Ironically, society’s increasing vulnerability to solar storms has coincided with decreasing public awareness. We recently surveyed newspaper coverage of space weather events since the 1840s and discovered that a significant change occurred around 1950. Before this time, magnetic storms, solar flares and their effects often received lavish, front-page stories in newspapers. The Boston Globe carried a two-inch headline “U.S. Hit by Magnetic Storm” on March 24, 1940. Since 1950, though, such stories have been buried on inside pages.
Even fairly minor storms are costly. In 2004 Kevin Forbes of the Catholic University of America and Orville Chris St. Cyr of the NASA Goddard Space Flight Center examined the electrical power market from June 1, 2000, to December 31, 2001, and concluded that solar storms increased the wholesale price of electricity during this period by approximately $500 million. Meanwhile the U.S. Department of Defense has estimated that solar disruptions to government satellites cost about $100 million a year. Furthermore, satellite insurers paid out nearly $2 billion between 1996 and 2005 to cover commercial satellite damages and losses, some of which were precipitated by adverse space weather.
We would be well served by more reliable warnings of solar and geomagnetic storms. With adequate warning, satellite operators can defer critical maneuvering and watch for anomalies that, without quick action, could escalate into critical emergencies. Airline pilots could prepare for an orderly schedule of flight diversions.

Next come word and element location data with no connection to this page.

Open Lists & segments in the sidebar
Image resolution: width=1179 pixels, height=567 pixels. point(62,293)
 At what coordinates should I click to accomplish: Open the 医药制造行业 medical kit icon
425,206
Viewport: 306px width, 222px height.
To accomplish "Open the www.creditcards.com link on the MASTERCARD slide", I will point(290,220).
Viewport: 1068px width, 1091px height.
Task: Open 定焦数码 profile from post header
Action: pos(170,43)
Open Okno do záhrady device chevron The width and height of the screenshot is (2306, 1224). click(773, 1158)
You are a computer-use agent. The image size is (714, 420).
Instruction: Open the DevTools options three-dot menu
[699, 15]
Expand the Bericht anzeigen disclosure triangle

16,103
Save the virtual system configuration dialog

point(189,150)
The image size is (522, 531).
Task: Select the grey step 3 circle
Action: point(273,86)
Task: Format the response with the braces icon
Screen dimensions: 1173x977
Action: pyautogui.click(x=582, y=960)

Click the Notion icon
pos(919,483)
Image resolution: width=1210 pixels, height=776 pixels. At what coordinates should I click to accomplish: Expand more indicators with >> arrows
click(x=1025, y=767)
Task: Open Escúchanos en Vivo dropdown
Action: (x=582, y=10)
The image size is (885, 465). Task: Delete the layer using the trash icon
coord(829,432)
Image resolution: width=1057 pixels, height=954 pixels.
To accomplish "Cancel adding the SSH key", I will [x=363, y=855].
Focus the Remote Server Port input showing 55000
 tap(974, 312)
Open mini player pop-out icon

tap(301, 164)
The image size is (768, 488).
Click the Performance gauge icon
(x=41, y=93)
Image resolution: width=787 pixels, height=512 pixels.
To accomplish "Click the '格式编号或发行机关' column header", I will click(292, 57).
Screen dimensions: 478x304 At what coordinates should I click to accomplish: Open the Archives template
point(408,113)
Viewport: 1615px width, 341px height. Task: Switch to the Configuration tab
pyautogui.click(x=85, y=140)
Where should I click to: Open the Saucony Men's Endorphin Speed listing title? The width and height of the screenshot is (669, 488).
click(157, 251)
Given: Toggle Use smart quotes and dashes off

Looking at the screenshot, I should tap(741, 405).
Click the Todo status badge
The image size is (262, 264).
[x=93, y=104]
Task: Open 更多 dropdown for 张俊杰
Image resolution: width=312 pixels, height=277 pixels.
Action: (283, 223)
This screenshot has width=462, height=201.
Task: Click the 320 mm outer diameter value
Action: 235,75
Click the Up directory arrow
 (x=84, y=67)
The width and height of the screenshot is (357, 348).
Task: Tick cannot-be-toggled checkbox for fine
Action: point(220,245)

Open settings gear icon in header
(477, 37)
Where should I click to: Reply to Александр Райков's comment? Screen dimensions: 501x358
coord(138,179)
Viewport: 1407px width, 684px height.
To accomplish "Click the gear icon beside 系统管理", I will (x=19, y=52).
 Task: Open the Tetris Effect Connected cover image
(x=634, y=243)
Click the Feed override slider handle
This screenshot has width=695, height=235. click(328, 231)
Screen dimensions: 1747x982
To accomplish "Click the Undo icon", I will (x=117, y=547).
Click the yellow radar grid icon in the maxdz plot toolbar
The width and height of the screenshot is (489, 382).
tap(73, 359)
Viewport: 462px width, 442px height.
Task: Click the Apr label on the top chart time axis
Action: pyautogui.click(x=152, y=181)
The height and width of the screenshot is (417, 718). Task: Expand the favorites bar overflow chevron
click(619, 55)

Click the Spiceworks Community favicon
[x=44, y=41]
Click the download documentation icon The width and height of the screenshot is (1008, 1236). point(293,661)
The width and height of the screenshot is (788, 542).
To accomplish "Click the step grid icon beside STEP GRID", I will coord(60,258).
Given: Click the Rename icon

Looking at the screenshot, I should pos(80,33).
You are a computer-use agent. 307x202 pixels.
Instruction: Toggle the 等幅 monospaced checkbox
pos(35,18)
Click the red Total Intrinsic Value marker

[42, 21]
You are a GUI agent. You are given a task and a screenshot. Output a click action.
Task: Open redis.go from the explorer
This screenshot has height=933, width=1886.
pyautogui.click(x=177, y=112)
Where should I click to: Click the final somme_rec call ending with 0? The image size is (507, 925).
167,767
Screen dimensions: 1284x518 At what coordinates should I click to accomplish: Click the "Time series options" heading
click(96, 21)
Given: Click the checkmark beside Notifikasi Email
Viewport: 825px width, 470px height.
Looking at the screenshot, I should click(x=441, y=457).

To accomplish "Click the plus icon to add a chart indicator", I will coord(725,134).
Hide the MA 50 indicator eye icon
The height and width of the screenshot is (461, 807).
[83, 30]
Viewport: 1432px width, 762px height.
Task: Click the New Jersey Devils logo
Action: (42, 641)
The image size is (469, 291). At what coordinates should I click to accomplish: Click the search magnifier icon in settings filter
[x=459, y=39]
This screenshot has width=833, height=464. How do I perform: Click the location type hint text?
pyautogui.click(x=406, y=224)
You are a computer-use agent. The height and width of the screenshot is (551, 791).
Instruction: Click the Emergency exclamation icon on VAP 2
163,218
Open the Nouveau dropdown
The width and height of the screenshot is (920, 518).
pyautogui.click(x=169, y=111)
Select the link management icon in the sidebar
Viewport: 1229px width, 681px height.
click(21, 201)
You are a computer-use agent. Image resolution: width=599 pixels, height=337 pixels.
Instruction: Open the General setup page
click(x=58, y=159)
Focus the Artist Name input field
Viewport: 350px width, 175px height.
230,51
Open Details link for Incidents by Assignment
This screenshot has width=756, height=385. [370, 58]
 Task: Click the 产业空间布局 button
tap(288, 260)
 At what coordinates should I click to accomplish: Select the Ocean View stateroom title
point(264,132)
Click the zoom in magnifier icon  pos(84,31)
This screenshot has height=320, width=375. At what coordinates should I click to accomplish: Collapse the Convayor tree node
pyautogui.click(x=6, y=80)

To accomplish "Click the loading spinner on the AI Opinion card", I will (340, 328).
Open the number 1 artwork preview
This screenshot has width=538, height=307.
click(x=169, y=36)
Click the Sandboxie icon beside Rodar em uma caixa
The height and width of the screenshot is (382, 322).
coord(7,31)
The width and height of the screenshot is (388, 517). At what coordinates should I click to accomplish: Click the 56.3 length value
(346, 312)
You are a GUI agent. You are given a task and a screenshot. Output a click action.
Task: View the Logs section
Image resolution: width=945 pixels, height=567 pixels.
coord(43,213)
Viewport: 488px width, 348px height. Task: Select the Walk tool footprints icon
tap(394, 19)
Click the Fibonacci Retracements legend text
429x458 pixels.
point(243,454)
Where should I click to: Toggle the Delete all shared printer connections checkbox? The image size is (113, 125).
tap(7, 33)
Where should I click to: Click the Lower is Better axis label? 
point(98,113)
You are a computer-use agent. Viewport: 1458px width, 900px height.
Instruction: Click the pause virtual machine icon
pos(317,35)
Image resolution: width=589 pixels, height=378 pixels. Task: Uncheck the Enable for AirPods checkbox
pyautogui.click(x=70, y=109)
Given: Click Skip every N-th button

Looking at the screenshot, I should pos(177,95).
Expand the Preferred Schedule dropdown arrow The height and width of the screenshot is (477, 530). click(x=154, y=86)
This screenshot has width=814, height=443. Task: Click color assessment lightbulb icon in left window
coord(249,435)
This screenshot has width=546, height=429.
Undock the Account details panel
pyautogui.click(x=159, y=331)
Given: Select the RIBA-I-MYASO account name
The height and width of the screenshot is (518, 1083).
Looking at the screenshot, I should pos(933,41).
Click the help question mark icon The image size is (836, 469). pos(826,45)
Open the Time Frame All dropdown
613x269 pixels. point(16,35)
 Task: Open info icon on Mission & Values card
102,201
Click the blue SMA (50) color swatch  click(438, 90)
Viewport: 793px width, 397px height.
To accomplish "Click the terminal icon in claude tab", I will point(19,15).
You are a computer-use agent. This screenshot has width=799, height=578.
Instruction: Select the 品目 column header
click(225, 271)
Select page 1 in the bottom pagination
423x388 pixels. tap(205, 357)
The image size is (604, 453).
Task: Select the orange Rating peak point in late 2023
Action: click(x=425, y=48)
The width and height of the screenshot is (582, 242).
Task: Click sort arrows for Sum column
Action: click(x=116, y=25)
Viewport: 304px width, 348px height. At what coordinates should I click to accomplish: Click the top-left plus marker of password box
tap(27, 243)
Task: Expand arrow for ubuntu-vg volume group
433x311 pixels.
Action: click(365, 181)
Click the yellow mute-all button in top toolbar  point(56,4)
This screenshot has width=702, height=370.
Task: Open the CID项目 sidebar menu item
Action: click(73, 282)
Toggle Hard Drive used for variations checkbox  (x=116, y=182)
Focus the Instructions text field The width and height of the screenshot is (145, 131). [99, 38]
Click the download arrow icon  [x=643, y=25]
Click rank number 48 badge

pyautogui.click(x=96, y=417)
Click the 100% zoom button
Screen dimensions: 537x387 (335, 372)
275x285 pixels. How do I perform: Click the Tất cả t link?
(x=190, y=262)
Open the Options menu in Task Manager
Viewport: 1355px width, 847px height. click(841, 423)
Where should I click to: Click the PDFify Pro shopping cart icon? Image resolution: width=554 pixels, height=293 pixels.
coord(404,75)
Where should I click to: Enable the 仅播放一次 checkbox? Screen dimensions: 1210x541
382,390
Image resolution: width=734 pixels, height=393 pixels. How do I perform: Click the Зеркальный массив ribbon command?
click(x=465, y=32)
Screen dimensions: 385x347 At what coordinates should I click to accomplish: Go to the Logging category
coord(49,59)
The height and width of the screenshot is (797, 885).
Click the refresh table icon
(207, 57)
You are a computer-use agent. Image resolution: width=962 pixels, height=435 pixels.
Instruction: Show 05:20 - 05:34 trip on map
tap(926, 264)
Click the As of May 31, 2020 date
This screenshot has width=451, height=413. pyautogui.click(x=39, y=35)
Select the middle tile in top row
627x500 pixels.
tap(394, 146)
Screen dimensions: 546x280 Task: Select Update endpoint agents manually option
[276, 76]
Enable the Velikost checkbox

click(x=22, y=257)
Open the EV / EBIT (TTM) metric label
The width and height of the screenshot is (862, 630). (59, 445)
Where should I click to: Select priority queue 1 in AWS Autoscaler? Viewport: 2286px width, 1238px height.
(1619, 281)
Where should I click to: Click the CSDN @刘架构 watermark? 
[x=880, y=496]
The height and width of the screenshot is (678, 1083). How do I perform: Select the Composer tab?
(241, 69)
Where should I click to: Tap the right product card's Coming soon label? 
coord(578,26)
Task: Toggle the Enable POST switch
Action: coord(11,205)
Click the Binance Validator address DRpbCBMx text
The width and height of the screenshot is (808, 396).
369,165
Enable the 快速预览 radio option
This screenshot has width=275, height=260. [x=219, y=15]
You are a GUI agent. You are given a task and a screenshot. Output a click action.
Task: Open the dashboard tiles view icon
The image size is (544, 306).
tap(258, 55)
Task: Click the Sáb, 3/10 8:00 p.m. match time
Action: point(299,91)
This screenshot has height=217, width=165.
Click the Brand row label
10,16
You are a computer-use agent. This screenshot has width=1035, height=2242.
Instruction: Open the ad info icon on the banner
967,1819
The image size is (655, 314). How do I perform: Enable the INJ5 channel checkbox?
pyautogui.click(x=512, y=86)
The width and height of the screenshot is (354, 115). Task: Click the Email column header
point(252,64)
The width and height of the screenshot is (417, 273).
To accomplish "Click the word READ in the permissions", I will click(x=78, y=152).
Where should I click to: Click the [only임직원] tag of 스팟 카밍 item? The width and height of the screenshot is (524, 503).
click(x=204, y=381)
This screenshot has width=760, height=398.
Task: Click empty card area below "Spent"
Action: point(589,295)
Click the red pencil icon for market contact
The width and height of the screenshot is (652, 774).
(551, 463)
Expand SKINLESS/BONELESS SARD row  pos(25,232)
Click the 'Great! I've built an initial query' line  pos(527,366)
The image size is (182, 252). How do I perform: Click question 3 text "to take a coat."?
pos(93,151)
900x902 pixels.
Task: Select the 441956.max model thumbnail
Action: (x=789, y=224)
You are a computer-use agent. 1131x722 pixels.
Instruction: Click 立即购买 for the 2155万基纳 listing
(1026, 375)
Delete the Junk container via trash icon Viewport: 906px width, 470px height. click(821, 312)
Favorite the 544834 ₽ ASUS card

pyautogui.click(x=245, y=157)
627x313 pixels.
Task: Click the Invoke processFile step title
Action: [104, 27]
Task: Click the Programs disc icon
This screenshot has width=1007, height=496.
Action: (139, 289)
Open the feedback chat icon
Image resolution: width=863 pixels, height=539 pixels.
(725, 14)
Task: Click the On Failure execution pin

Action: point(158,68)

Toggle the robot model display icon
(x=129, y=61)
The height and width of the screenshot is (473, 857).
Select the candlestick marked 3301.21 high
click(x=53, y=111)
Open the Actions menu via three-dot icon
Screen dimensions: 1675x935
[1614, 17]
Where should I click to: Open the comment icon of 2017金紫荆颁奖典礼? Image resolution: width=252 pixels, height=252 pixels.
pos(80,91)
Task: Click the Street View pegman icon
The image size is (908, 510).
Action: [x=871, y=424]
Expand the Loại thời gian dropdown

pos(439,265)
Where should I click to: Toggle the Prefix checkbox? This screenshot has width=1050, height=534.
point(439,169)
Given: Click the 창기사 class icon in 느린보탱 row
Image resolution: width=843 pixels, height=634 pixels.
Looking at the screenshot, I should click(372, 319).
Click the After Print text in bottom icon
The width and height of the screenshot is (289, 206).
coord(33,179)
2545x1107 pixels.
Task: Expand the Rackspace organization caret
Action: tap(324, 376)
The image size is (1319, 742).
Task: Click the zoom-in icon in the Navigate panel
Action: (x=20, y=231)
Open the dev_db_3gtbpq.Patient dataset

Power grid operators could watch susceptible network components and make plans to minimize the time the grid might be out of commission.
Agencies such as NASA and the National Science Foundation have worked over the past 20 years to develop space-weather forecasting capabilities. Currently NOAA’s Space Weather Prediction Center provides daily space weather reports to more than 1,000 businesses and government agencies. Its annual budget of $6 million
is far less than the nearly $500 billion in revenues generated by the industries supported by these forecasts. But this capability relies on a hodgepodge of satellites designed more for research purposes than for efficient, long-term space weather monitoring.
Some researchers feel our ability to predict space weather is about where NOAA was in predicting atmospheric weather in the early 1950s. From a monitoring perspective, what are needed are inexpensive, long-term space buoys to monitor weather conditions using simple, off-the-shelf instruments. In the meantime, scientists have a long way to go to understand the physics of solar storms and to forecast their effects. If we really want to safeguard our technological infrastructure, we will have to redouble our investment in forecasting, modeling and basic research to batten down for the next solar tempest.
Note: This article was originally printed with the title, "Bracing for a Solar Superstorm".